--- Given entries Enclosed Below ---
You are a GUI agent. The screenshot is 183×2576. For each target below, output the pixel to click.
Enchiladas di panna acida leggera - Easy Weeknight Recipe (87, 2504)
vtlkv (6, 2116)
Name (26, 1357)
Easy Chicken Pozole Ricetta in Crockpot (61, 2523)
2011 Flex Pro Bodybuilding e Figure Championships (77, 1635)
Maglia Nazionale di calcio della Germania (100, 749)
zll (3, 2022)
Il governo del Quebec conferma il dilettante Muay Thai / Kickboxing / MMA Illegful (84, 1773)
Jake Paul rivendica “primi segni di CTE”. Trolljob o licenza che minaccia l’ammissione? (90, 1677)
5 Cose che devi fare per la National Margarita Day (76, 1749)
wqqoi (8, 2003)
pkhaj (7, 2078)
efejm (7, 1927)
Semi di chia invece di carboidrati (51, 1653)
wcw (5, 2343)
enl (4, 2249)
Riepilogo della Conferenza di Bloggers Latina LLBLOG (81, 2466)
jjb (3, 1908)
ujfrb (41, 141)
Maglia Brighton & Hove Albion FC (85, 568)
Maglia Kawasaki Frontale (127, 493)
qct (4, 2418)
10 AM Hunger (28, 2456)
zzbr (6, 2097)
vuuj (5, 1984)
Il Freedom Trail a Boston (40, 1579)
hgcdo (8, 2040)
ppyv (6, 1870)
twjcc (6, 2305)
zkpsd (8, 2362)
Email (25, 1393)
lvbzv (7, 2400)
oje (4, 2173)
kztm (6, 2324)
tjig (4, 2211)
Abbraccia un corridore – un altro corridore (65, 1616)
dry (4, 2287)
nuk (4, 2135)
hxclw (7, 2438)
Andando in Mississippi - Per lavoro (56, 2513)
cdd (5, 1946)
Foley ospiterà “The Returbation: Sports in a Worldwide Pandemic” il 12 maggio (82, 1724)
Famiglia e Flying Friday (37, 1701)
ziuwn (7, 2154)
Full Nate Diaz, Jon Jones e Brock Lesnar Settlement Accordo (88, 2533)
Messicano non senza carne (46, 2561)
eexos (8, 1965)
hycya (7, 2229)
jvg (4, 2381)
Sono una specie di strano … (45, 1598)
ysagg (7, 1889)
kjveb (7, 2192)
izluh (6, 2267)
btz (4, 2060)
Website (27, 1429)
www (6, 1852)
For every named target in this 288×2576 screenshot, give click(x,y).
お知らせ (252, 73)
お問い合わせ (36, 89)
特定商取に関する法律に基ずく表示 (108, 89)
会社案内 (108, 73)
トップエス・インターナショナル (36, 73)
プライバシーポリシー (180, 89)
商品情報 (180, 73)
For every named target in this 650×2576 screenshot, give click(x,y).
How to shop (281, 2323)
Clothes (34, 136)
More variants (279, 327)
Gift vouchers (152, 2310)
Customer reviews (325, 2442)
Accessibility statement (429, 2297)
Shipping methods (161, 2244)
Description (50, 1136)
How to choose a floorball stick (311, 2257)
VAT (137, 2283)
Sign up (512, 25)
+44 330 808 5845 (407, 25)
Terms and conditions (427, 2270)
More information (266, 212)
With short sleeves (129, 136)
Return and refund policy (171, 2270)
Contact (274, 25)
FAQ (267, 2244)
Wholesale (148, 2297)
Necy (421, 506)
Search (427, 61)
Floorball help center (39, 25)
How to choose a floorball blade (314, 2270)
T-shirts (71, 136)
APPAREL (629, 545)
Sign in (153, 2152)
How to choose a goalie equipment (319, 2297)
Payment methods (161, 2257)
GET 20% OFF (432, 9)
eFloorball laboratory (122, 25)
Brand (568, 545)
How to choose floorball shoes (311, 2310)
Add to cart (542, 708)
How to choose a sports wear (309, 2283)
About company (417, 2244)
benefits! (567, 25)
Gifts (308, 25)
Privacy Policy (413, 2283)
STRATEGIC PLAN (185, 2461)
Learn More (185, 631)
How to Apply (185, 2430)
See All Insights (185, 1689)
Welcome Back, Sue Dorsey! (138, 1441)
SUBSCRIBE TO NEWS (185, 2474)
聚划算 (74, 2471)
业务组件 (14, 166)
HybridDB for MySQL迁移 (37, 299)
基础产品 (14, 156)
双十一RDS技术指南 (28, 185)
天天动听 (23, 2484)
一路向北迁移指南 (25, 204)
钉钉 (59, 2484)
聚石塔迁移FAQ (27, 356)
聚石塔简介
--- End of Enclosed Given entries ---
### Work instruction:
Output the entire set of records exactly as shown.

### Exercise solution:
You are a GUI agent. The screenshot is 183×2576. For each target below, output the pixel to click.
Enchiladas di panna acida leggera - Easy Weeknight Recipe (87, 2504)
vtlkv (6, 2116)
Name (26, 1357)
Easy Chicken Pozole Ricetta in Crockpot (61, 2523)
2011 Flex Pro Bodybuilding e Figure Championships (77, 1635)
Maglia Nazionale di calcio della Germania (100, 749)
zll (3, 2022)
Il governo del Quebec conferma il dilettante Muay Thai / Kickboxing / MMA Illegful (84, 1773)
Jake Paul rivendica “primi segni di CTE”. Trolljob o licenza che minaccia l’ammissione? (90, 1677)
5 Cose che devi fare per la National Margarita Day (76, 1749)
wqqoi (8, 2003)
pkhaj (7, 2078)
efejm (7, 1927)
Semi di chia invece di carboidrati (51, 1653)
wcw (5, 2343)
enl (4, 2249)
Riepilogo della Conferenza di Bloggers Latina LLBLOG (81, 2466)
jjb (3, 1908)
ujfrb (41, 141)
Maglia Brighton & Hove Albion FC (85, 568)
Maglia Kawasaki Frontale (127, 493)
qct (4, 2418)
10 AM Hunger (28, 2456)
zzbr (6, 2097)
vuuj (5, 1984)
Il Freedom Trail a Boston (40, 1579)
hgcdo (8, 2040)
ppyv (6, 1870)
twjcc (6, 2305)
zkpsd (8, 2362)
Email (25, 1393)
lvbzv (7, 2400)
oje (4, 2173)
kztm (6, 2324)
tjig (4, 2211)
Abbraccia un corridore – un altro corridore (65, 1616)
dry (4, 2287)
nuk (4, 2135)
hxclw (7, 2438)
Andando in Mississippi - Per lavoro (56, 2513)
cdd (5, 1946)
Foley ospiterà “The Returbation: Sports in a Worldwide Pandemic” il 12 maggio (82, 1724)
Famiglia e Flying Friday (37, 1701)
ziuwn (7, 2154)
Full Nate Diaz, Jon Jones e Brock Lesnar Settlement Accordo (88, 2533)
Messicano non senza carne (46, 2561)
eexos (8, 1965)
hycya (7, 2229)
jvg (4, 2381)
Sono una specie di strano … (45, 1598)
ysagg (7, 1889)
kjveb (7, 2192)
izluh (6, 2267)
btz (4, 2060)
Website (27, 1429)
www (6, 1852)
For every named target in this 288×2576 screenshot, give click(x,y).
お知らせ (252, 73)
お問い合わせ (36, 89)
特定商取に関する法律に基ずく表示 (108, 89)
会社案内 (108, 73)
トップエス・インターナショナル (36, 73)
プライバシーポリシー (180, 89)
商品情報 (180, 73)
For every named target in this 650×2576 screenshot, give click(x,y).
How to shop (281, 2323)
Clothes (34, 136)
More variants (279, 327)
Gift vouchers (152, 2310)
Customer reviews (325, 2442)
Accessibility statement (429, 2297)
Shipping methods (161, 2244)
Description (50, 1136)
How to choose a floorball stick (311, 2257)
VAT (137, 2283)
Sign up (512, 25)
+44 330 808 5845 (407, 25)
Terms and conditions (427, 2270)
More information (266, 212)
With short sleeves (129, 136)
Return and refund policy (171, 2270)
Contact (274, 25)
FAQ (267, 2244)
Wholesale (148, 2297)
Necy (421, 506)
Search (427, 61)
Floorball help center (39, 25)
How to choose a floorball blade (314, 2270)
T-shirts (71, 136)
APPAREL (629, 545)
Sign in (153, 2152)
How to choose a goalie equipment (319, 2297)
Payment methods (161, 2257)
GET 20% OFF (432, 9)
eFloorball laboratory (122, 25)
Brand (568, 545)
How to choose floorball shoes (311, 2310)
Add to cart (542, 708)
How to choose a sports wear (309, 2283)
About company (417, 2244)
benefits! (567, 25)
Gifts (308, 25)
Privacy Policy (413, 2283)
STRATEGIC PLAN (185, 2461)
Learn More (185, 631)
How to Apply (185, 2430)
See All Insights (185, 1689)
Welcome Back, Sue Dorsey! (138, 1441)
SUBSCRIBE TO NEWS (185, 2474)
聚划算 (74, 2471)
业务组件 (14, 166)
HybridDB for MySQL迁移 (37, 299)
基础产品 (14, 156)
双十一RDS技术指南 (28, 185)
天天动听 (23, 2484)
一路向北迁移指南 (25, 204)
钉钉 (59, 2484)
聚石塔迁移FAQ (27, 356)
聚石塔简介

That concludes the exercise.